- **Saved data entries**:
____

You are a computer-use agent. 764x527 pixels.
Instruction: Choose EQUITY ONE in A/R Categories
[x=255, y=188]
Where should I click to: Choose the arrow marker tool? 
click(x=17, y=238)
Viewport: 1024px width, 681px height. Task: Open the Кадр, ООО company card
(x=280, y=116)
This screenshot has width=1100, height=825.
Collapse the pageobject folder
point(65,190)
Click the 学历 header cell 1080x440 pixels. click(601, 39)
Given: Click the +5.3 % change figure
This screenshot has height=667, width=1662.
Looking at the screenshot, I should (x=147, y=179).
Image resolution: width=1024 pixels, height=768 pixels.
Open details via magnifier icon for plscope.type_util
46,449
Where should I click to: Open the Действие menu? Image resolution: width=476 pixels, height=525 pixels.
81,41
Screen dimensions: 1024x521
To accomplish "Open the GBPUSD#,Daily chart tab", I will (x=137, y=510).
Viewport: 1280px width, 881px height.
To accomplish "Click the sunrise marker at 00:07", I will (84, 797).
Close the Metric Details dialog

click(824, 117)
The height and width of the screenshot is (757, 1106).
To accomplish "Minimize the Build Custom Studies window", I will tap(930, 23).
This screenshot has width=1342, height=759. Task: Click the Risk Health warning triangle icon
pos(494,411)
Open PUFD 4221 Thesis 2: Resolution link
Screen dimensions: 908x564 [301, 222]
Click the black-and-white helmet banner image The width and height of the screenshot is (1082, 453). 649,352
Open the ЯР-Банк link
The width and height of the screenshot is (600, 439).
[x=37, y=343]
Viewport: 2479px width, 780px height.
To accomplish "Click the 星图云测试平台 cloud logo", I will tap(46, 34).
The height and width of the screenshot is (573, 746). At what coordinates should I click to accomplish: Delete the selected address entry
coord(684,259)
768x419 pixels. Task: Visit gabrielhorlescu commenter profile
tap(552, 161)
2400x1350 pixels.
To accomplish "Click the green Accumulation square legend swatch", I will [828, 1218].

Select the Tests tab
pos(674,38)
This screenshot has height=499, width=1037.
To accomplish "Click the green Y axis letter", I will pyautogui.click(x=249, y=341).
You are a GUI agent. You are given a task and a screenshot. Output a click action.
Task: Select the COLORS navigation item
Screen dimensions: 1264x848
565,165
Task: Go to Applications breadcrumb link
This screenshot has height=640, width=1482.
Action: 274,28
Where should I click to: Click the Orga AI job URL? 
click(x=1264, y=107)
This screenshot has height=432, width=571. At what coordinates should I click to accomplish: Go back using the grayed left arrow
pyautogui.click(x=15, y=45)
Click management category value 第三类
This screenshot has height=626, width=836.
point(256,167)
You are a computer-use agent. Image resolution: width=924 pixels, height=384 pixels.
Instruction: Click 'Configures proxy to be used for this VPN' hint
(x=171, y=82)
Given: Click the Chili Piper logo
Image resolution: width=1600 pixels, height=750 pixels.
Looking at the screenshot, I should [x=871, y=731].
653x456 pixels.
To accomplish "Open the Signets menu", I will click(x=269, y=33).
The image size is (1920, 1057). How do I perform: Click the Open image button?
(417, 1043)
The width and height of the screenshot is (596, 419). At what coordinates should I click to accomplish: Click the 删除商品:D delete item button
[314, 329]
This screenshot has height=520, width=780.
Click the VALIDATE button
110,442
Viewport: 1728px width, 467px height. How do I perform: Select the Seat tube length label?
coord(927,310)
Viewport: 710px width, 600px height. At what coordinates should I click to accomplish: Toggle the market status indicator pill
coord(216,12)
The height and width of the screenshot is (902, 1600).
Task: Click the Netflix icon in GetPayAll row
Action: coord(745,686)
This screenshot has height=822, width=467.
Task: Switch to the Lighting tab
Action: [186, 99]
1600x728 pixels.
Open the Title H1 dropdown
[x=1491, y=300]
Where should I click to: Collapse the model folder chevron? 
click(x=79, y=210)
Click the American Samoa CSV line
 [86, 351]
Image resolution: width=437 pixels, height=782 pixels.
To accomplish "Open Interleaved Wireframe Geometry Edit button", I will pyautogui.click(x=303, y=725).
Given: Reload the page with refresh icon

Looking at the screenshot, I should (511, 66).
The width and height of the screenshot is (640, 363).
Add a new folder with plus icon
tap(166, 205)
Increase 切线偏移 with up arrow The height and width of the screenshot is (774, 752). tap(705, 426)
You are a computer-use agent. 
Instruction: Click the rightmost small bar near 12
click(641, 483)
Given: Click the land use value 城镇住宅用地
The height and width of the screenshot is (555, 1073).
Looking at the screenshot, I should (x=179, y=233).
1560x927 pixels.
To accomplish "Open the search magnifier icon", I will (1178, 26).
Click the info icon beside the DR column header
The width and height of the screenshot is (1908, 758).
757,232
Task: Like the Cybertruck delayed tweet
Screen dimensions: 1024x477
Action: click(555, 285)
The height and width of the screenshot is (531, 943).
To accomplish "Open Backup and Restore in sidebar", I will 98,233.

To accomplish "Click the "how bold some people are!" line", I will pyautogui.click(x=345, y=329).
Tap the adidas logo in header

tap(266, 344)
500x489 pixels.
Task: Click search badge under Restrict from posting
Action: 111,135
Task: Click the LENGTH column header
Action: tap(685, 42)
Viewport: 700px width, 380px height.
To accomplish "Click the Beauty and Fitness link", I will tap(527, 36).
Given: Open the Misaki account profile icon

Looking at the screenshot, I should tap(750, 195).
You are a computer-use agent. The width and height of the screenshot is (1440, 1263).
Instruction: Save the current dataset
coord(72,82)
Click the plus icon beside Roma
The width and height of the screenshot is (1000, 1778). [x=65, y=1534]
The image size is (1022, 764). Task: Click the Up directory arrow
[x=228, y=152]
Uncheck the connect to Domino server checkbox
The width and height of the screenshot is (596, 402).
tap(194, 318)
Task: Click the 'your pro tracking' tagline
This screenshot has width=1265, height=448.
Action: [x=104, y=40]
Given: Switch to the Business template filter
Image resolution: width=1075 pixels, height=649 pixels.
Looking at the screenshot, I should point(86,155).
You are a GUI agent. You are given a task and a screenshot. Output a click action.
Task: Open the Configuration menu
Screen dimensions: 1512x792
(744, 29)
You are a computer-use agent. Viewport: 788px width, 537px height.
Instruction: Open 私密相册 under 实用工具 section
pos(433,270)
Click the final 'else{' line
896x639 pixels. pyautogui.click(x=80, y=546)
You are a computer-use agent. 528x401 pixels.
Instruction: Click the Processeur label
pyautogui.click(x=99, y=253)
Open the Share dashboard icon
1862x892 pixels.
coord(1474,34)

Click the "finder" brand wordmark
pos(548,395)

____

All of the lines above are to be restated word for word.

You are a computer-use agent. 764x527 pixels.
Instruction: Choose EQUITY ONE in A/R Categories
[x=255, y=188]
Where should I click to: Choose the arrow marker tool? 
click(x=17, y=238)
Viewport: 1024px width, 681px height. Task: Open the Кадр, ООО company card
(x=280, y=116)
This screenshot has width=1100, height=825.
Collapse the pageobject folder
point(65,190)
Click the 学历 header cell 1080x440 pixels. click(601, 39)
Given: Click the +5.3 % change figure
This screenshot has height=667, width=1662.
Looking at the screenshot, I should (x=147, y=179).
Image resolution: width=1024 pixels, height=768 pixels.
Open details via magnifier icon for plscope.type_util
46,449
Where should I click to: Open the Действие menu? Image resolution: width=476 pixels, height=525 pixels.
81,41
Screen dimensions: 1024x521
To accomplish "Open the GBPUSD#,Daily chart tab", I will (x=137, y=510).
Viewport: 1280px width, 881px height.
To accomplish "Click the sunrise marker at 00:07", I will (84, 797).
Close the Metric Details dialog

click(824, 117)
The height and width of the screenshot is (757, 1106).
To accomplish "Minimize the Build Custom Studies window", I will tap(930, 23).
This screenshot has width=1342, height=759. Task: Click the Risk Health warning triangle icon
pos(494,411)
Open PUFD 4221 Thesis 2: Resolution link
Screen dimensions: 908x564 [301, 222]
Click the black-and-white helmet banner image The width and height of the screenshot is (1082, 453). 649,352
Open the ЯР-Банк link
The width and height of the screenshot is (600, 439).
[x=37, y=343]
Viewport: 2479px width, 780px height.
To accomplish "Click the 星图云测试平台 cloud logo", I will tap(46, 34).
The height and width of the screenshot is (573, 746). At what coordinates should I click to accomplish: Delete the selected address entry
coord(684,259)
768x419 pixels. Task: Visit gabrielhorlescu commenter profile
tap(552, 161)
2400x1350 pixels.
To accomplish "Click the green Accumulation square legend swatch", I will [828, 1218].

Select the Tests tab
pos(674,38)
This screenshot has height=499, width=1037.
To accomplish "Click the green Y axis letter", I will pyautogui.click(x=249, y=341).
You are a GUI agent. You are given a task and a screenshot. Output a click action.
Task: Select the COLORS navigation item
Screen dimensions: 1264x848
565,165
Task: Go to Applications breadcrumb link
This screenshot has height=640, width=1482.
Action: 274,28
Where should I click to: Click the Orga AI job URL? 
click(x=1264, y=107)
This screenshot has height=432, width=571. At what coordinates should I click to accomplish: Go back using the grayed left arrow
pyautogui.click(x=15, y=45)
Click management category value 第三类
This screenshot has height=626, width=836.
point(256,167)
You are a computer-use agent. Image resolution: width=924 pixels, height=384 pixels.
Instruction: Click 'Configures proxy to be used for this VPN' hint
(x=171, y=82)
Given: Click the Chili Piper logo
Image resolution: width=1600 pixels, height=750 pixels.
Looking at the screenshot, I should [x=871, y=731].
653x456 pixels.
To accomplish "Open the Signets menu", I will click(x=269, y=33).
The image size is (1920, 1057). How do I perform: Click the Open image button?
(417, 1043)
The width and height of the screenshot is (596, 419). At what coordinates should I click to accomplish: Click the 删除商品:D delete item button
[314, 329]
This screenshot has height=520, width=780.
Click the VALIDATE button
110,442
Viewport: 1728px width, 467px height. How do I perform: Select the Seat tube length label?
coord(927,310)
Viewport: 710px width, 600px height. At what coordinates should I click to accomplish: Toggle the market status indicator pill
coord(216,12)
The height and width of the screenshot is (902, 1600).
Task: Click the Netflix icon in GetPayAll row
Action: coord(745,686)
This screenshot has height=822, width=467.
Task: Switch to the Lighting tab
Action: [186, 99]
1600x728 pixels.
Open the Title H1 dropdown
[x=1491, y=300]
Where should I click to: Collapse the model folder chevron? 
click(x=79, y=210)
Click the American Samoa CSV line
 [86, 351]
Image resolution: width=437 pixels, height=782 pixels.
To accomplish "Open Interleaved Wireframe Geometry Edit button", I will pyautogui.click(x=303, y=725).
Given: Reload the page with refresh icon

Looking at the screenshot, I should (511, 66).
The width and height of the screenshot is (640, 363).
Add a new folder with plus icon
tap(166, 205)
Increase 切线偏移 with up arrow The height and width of the screenshot is (774, 752). tap(705, 426)
You are a computer-use agent. 
Instruction: Click the rightmost small bar near 12
click(641, 483)
Given: Click the land use value 城镇住宅用地
The height and width of the screenshot is (555, 1073).
Looking at the screenshot, I should (x=179, y=233).
1560x927 pixels.
To accomplish "Open the search magnifier icon", I will (1178, 26).
Click the info icon beside the DR column header
The width and height of the screenshot is (1908, 758).
757,232
Task: Like the Cybertruck delayed tweet
Screen dimensions: 1024x477
Action: click(555, 285)
The height and width of the screenshot is (531, 943).
To accomplish "Open Backup and Restore in sidebar", I will 98,233.

To accomplish "Click the "how bold some people are!" line", I will pyautogui.click(x=345, y=329).
Tap the adidas logo in header

tap(266, 344)
500x489 pixels.
Task: Click search badge under Restrict from posting
Action: 111,135
Task: Click the LENGTH column header
Action: tap(685, 42)
Viewport: 700px width, 380px height.
To accomplish "Click the Beauty and Fitness link", I will tap(527, 36).
Given: Open the Misaki account profile icon

Looking at the screenshot, I should tap(750, 195).
You are a computer-use agent. The width and height of the screenshot is (1440, 1263).
Instruction: Save the current dataset
coord(72,82)
Click the plus icon beside Roma
The width and height of the screenshot is (1000, 1778). [x=65, y=1534]
The image size is (1022, 764). Task: Click the Up directory arrow
[x=228, y=152]
Uncheck the connect to Domino server checkbox
The width and height of the screenshot is (596, 402).
tap(194, 318)
Task: Click the 'your pro tracking' tagline
This screenshot has width=1265, height=448.
Action: [x=104, y=40]
Given: Switch to the Business template filter
Image resolution: width=1075 pixels, height=649 pixels.
Looking at the screenshot, I should point(86,155).
You are a GUI agent. You are given a task and a screenshot. Output a click action.
Task: Open the Configuration menu
Screen dimensions: 1512x792
(744, 29)
You are a computer-use agent. Viewport: 788px width, 537px height.
Instruction: Open 私密相册 under 实用工具 section
pos(433,270)
Click the final 'else{' line
896x639 pixels. pyautogui.click(x=80, y=546)
You are a computer-use agent. 528x401 pixels.
Instruction: Click the Processeur label
pyautogui.click(x=99, y=253)
Open the Share dashboard icon
1862x892 pixels.
coord(1474,34)

Click the "finder" brand wordmark
pos(548,395)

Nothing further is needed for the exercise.